+++ EXERCISE INPUT

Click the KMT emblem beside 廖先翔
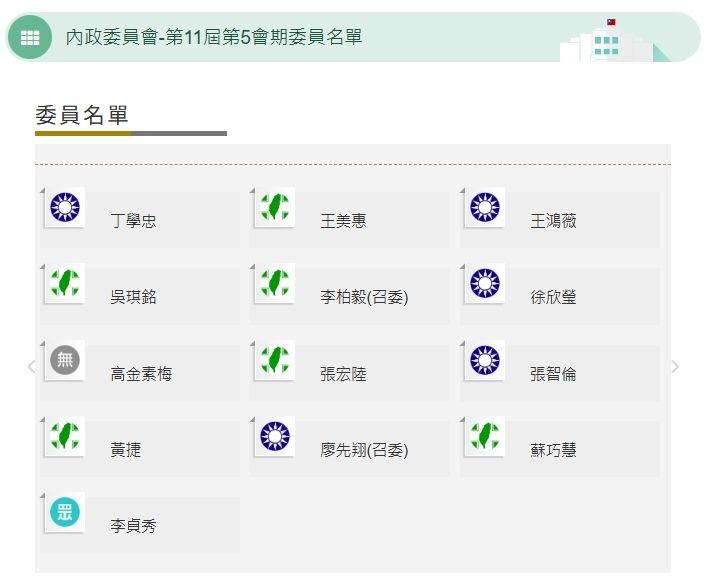coord(274,436)
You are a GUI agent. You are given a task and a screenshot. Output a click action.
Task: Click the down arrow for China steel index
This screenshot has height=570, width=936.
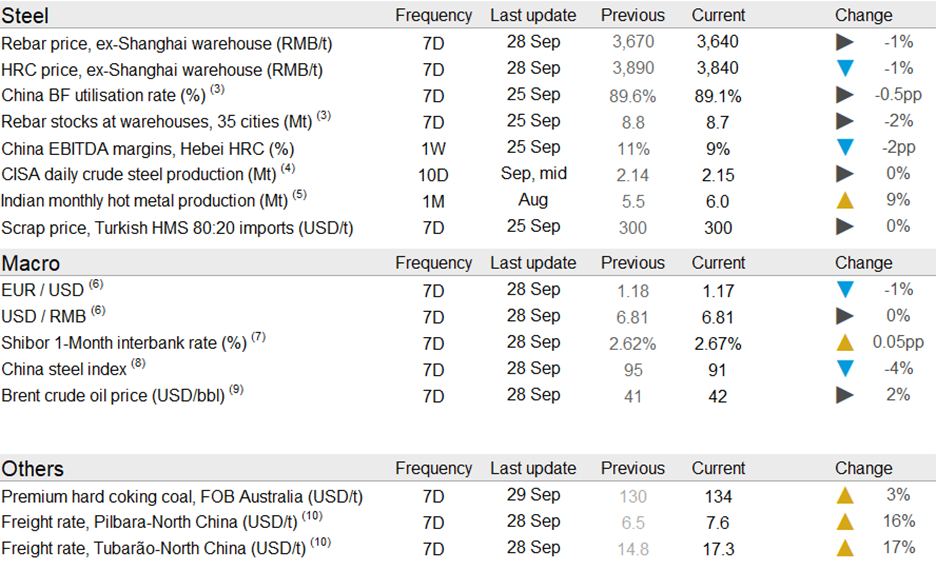(x=845, y=369)
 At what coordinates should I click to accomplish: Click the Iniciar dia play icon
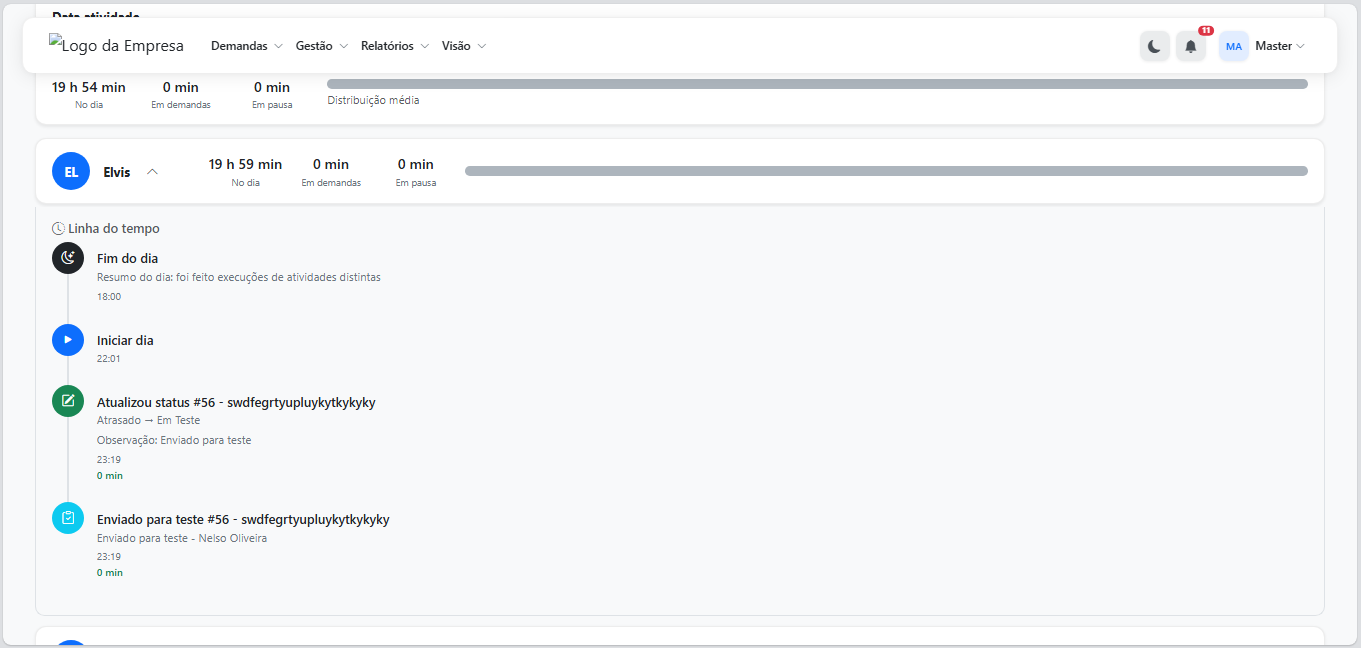pyautogui.click(x=68, y=340)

++++++

* [YOUR OBJECTIVE] Here the requirement is to restate exactly the line holding "Task: Click the" and every later line through the end of the material, omitting pictures.

* [RESPONSE AREA]
Task: Click the down arrow for China steel index
This screenshot has height=570, width=936.
(x=845, y=369)
 At what coordinates should I click to accomplish: Click the Iniciar dia play icon
pyautogui.click(x=68, y=340)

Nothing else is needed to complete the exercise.